- **Excerpt provided**:
== Segment start ==
Christopher Woodall’s writing springs largely from an initially inconsequential year-long encounter with a group of nightshift workers in south-east France in 1976–7. Until then, he possessed a desire to write and some proven talent but no clear subject: the time-honoured topics for fledgling writers of fiction (family, childhood, schooling, first love, etc) appeared not only devoid of interest but imaginatively off-limits. The industrial night shift, on the other hand, with its disparate band of mostly migrant workers, provided a basis for an ambitious quartet of novels, the first of which, November, was published in 2016 by Dalkey Archive Press.
Over three decades, while working at various more-or-less-precarious occupations, Christopher devoted a day each week, a week each month and/or a month each year to writing. He came to understand that his chosen subject could be done justice only by dispensing with end-driven plot, traditional characterisation and other features of the conventional novel.
== Segment end ==
- **Information shown**:
== Segment start ==
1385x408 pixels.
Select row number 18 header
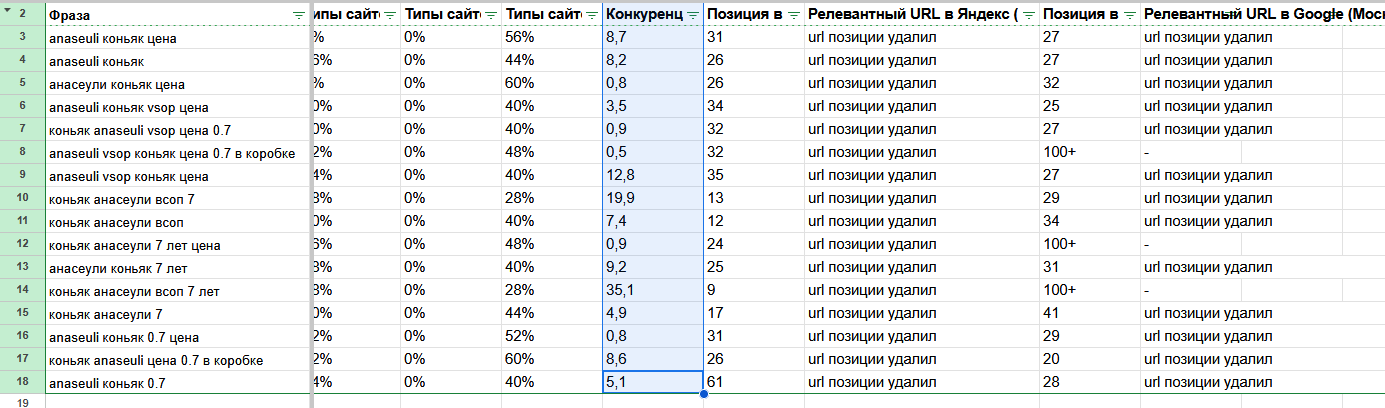point(22,383)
== Segment end ==
- **Things to do**:
a) Answer these from the passage about Christopher Woodall's writing:
(i) In what part of France did he meet the group of nightshift workers?
(ii) Which press published November, and in what year?
(iii) How much time did he set aside for writing over three decades?
b) Carry on the passage about Christopher Woodall's writing after its last sentence.
The data has nothing to do with the passage about Christopher Woodall's writing.

- **Solved tasks**:
a)
(i) South-east France
(ii) Dalkey Archive Press, in 2016
(iii) A day each week, a week each month and/or a month each year

b)
The gestation of November and its sequels was advanced by two breakthroughs: first, in the 1990s a way was found to transform the morass of constantly accreting notes and scenes into a structured group narrative endowed with its own forward momentum, deferring if not quite solving the plot problem; second, in the 2000s an approach to character emerged that promised something close to inexhaustibility.
Christopher has also written short stories, twelve of which were published in 2019 as Sweets and Toxins. An early novella, illustrated by Paul Ebdon, can be explored on Christopher’s website.